(WHAT IS BEING ASKED):
Copy out the entire Ayesha Sultana profile below word for word.

* Start TEXT PASSAGE *

Name to know: Ayesha Sultana

The ink-hued photographs from Ayesha Sultana’s Tunnel series (2014-ongoing) capture both stillness and anticipation in vacant train sheds, in-process excavations and dizzying mine shafts. Printed with the 20th-century cyanotype technique, the stark landscapes reflect Sultana’s fascination with space. “I have been interested in spatial concerns related to visual perception,” says Sultana, 30, who’s fast gaining cred as a distinct new voice in contemporary art. The Dhaka native won the Samdani Art Award (presented to an emerging Bangladeshi artist) in 2014 and featured in Art Review’s prestigious crop of Future Greats last year, selected by leading international curators.

* End TEXT PASSAGE *
* Start SUPPLIED INFORMATION *

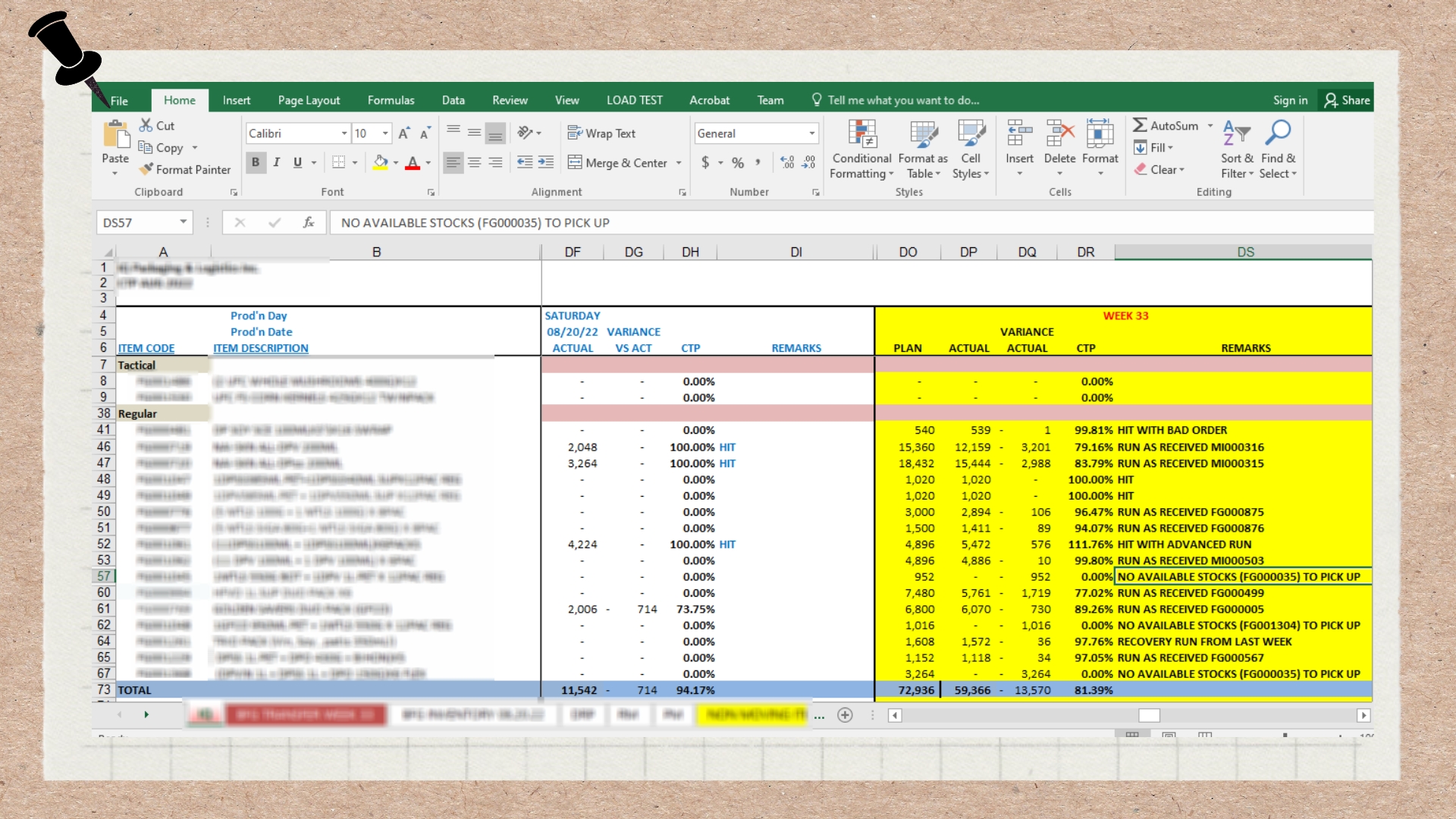Click the Sign in link
Screen dimensions: 1456x819
click(x=1290, y=100)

* End SUPPLIED INFORMATION *

(ANSWER TO THIS PROBLEM):
Name to know: Ayesha Sultana

The ink-hued photographs from Ayesha Sultana’s Tunnel series (2014-ongoing) capture both stillness and anticipation in vacant train sheds, in-process excavations and dizzying mine shafts. Printed with the 20th-century cyanotype technique, the stark landscapes reflect Sultana’s fascination with space. “I have been interested in spatial concerns related to visual perception,” says Sultana, 30, who’s fast gaining cred as a distinct new voice in contemporary art. The Dhaka native won the Samdani Art Award (presented to an emerging Bangladeshi artist) in 2014 and featured in Art Review’s prestigious crop of Future Greats last year, selected by leading international curators.